Pull out every line of the records that contains the word "particular", treating uppercase and lowercase as different.
++++ Dataset records ++++
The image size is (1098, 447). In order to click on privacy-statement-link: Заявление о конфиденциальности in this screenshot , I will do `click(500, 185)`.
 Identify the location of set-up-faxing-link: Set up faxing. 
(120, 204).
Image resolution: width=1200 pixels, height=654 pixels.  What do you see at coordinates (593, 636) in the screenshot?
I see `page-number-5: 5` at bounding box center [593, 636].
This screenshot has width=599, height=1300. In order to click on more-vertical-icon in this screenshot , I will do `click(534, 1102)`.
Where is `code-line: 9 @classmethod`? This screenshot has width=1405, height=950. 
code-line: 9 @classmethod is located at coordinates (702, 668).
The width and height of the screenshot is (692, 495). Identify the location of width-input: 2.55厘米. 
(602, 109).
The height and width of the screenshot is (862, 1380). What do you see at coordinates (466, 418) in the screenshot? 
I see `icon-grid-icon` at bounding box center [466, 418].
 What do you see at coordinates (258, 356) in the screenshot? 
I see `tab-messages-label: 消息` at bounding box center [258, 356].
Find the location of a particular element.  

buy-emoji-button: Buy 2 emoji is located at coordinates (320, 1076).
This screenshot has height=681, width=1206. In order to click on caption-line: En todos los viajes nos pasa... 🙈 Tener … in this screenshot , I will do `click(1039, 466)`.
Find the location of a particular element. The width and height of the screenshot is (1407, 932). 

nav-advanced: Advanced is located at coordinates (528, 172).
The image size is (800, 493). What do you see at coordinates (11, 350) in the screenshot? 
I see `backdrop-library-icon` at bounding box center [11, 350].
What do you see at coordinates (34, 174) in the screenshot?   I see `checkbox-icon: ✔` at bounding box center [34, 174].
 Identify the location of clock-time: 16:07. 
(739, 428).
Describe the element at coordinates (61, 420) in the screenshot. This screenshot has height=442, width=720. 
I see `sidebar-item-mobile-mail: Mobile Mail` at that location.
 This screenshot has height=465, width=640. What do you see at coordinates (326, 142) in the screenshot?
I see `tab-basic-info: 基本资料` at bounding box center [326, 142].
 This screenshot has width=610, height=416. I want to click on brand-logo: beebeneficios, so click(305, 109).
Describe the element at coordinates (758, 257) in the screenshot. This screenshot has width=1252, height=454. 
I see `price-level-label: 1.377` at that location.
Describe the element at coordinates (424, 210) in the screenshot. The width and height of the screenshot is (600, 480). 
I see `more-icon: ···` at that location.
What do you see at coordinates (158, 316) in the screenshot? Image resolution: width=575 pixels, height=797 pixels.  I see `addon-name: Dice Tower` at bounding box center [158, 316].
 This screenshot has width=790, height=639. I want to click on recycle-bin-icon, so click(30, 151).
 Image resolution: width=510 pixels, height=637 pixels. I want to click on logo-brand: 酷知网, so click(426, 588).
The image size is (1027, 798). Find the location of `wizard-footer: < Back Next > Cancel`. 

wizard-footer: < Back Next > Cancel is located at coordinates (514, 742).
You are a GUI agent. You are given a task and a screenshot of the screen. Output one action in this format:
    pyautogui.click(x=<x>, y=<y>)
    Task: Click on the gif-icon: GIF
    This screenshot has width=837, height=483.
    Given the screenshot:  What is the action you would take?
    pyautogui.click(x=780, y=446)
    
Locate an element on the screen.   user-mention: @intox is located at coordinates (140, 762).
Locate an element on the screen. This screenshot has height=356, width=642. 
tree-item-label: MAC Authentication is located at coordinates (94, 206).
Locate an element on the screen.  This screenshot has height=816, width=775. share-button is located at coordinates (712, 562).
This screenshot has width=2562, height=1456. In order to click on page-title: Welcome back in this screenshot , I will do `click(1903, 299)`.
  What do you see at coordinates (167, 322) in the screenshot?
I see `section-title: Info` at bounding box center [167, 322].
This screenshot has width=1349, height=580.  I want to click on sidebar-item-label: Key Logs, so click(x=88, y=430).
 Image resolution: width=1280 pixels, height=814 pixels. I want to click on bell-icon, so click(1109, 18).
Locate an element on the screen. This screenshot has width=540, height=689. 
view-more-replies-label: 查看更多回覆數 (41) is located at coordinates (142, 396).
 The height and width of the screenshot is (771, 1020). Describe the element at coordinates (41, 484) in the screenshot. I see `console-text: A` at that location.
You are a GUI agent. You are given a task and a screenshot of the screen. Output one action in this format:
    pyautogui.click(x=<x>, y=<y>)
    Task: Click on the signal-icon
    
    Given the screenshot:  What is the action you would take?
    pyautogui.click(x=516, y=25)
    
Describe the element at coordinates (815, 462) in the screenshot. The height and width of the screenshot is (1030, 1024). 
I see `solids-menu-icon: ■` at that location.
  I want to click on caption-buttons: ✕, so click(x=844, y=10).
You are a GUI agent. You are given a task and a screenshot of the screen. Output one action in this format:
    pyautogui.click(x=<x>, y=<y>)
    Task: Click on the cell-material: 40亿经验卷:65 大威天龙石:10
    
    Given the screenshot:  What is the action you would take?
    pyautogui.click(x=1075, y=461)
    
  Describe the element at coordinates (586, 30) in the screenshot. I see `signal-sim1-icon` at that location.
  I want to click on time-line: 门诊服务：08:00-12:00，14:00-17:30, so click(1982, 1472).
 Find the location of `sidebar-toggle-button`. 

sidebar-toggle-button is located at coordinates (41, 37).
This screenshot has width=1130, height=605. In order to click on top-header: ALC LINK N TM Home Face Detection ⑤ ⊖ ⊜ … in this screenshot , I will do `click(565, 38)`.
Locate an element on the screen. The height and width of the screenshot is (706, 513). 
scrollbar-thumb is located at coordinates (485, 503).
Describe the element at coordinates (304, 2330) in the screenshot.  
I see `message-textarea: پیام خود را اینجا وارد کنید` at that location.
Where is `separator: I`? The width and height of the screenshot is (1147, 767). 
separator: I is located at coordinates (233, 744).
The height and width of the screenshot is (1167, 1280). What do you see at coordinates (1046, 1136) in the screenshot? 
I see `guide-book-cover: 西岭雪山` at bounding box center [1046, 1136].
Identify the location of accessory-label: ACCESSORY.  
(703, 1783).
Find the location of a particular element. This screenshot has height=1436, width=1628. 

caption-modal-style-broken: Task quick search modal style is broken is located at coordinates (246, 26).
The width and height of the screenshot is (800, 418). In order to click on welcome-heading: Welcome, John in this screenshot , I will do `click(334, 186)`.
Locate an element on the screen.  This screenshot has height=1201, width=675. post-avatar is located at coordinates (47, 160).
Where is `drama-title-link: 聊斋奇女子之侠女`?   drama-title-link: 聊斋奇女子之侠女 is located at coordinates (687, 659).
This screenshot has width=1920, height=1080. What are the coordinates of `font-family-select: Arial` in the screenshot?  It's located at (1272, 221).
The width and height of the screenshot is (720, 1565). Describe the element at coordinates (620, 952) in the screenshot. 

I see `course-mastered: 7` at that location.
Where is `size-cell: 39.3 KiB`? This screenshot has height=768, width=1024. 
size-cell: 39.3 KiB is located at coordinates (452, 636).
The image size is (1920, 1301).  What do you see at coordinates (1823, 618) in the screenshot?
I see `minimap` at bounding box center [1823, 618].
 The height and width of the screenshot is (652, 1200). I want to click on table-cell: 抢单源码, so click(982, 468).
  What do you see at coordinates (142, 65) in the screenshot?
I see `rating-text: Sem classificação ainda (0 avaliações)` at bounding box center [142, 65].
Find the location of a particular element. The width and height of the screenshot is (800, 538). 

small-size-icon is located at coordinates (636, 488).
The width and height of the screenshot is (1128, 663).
++++
# [Response to this exercise]
Find the location of a particular element.  
Find the location of a particular element. The width and height of the screenshot is (1407, 932). 
Find the location of a particular element. This screenshot has height=1436, width=1628. 
Find the location of a particular element. The width and height of the screenshot is (800, 538). 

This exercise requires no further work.